Of course people have friends based on what their hobbies are. In my childhood and teenage years I was only allowed to play computer games during the weekend. While my friends were online chatting and gaming together, I was sitting alone in my room reading books and watching TV. That affected my social skills, the lack of which I still suffer greatly from. I'd be careful with denying kids things that are important in their social circles. The damage done by FPS games or other similar things is nowhere close to the damage done by social isolation.
I am interested in the legalities of this. There are other areas where legality of a sale is dependent upon the seller's knowledge or beliefs about the buyer's intent.
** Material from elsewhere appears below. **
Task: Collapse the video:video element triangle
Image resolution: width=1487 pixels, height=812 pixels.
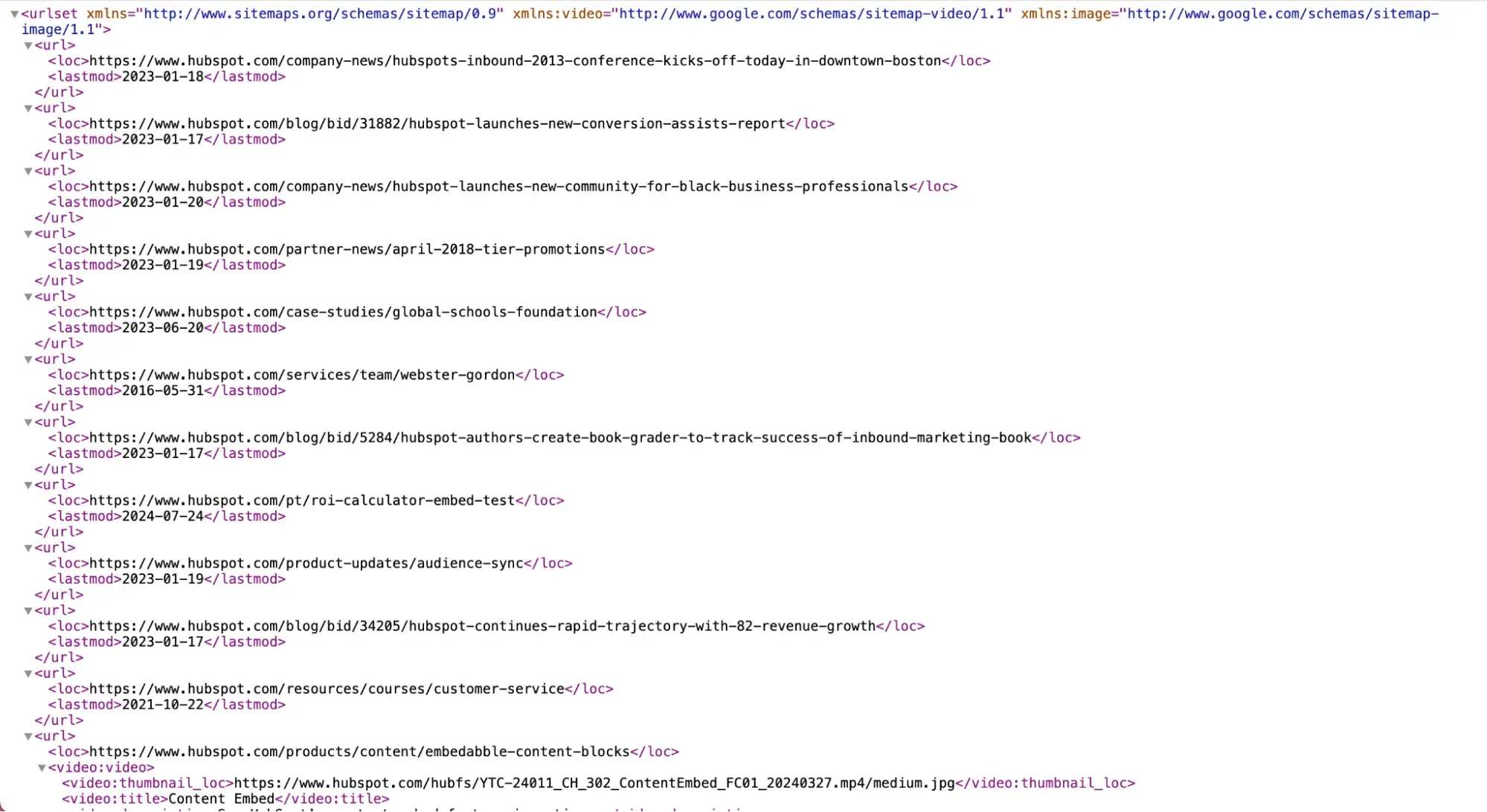Action: coord(42,768)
For example, drug paraphernalia… if you sell someone a pipe in Mississippi, and they don't say anything or they mention tobacco, that is fine. However if they said they wanted to use it to smoke cannabis, completing the sale would be distribution of drug paraphernalia, even though it's the same item.
The article says he was selling his software by advertising it as a tool to steal credit card and banking information from people infected by it. There is no legitimate purpose for that.
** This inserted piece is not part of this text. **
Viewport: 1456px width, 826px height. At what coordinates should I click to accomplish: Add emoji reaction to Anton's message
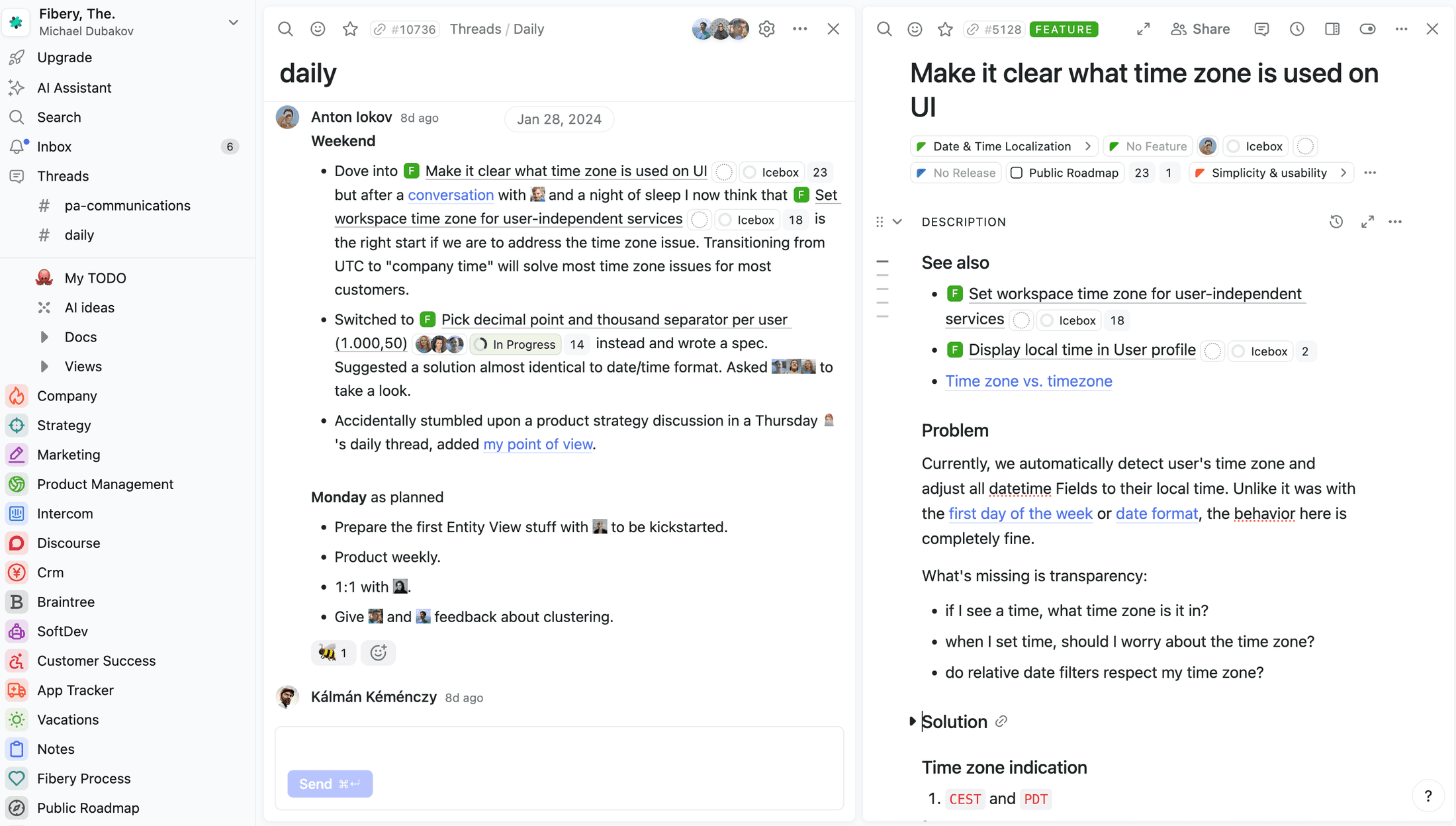[x=378, y=653]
This is like a gun manufacturer advertising their gun as "Great for robbing liquor stores!"
Guns have plenty of legitimate uses. Self defense, hunting, and recreation. Guns aren't intended or even primarily purchased and used for criminal purposes. They will probably try to argue this tool was.
Cloudflare has always sidestepped their responsibility by claiming not to be a "hosting provider". They claim not to host the content, so they claim not to be able to stop any abuse related to it. If the DNS points to cloudflare, if the content to the rest of the world looks and feels like it comes from Cloudflare, then you're responsible for the content whether you consider yourself a "hosting provider" or not. Providing bullet-proof hosting to scammers, spammers, etc. and then ignoring abuse reports and throwing their hands up in the air because it's not their content has left a pretty terrible impression of Cloudflare to me.
I don't know why you're being downvoted. Cloudflare's entire business model is "make your content look like it comes from us." Every guide online to complaining about dangerous/illegal content will end with you running rDNS against CF, looking up CF's ASNs, etc. They want to view themselves as a network, but all of the content is coming from them, in every way that matters.
It's strange to see you being downvoted. Cloudflare is, for many intents and purposes, the acting hosting provider. The fact that they locally have a short TTL shouldn't matter in this case.
They are not a neutral party in-between, like your ISP or upstream ISP's. They are being paid by the person hosting the content, their customer, to provide a service in the customers name. This means the comparison to ISPs they make in the blog post just falls flat. In traditional terms, from the outside, they are a hosting provider.
They have daemons running who respond to http(s) requests with someones content and they are being paid for that by that person to do just that.
Point me to an ISP who does that.
I feel like Cloudflare knows this and it's disingenuous of them to pretend otherwise. As much as they would like to be seen as an ISP, there's a fundamental difference and conflating the two very different services muddies the net neutrality debate in a way I don't like.
Ignore was perhaps a poor word choice. They do get responded to, but the response results in no action being taken to stop the abuse, which is what I meant by ignore.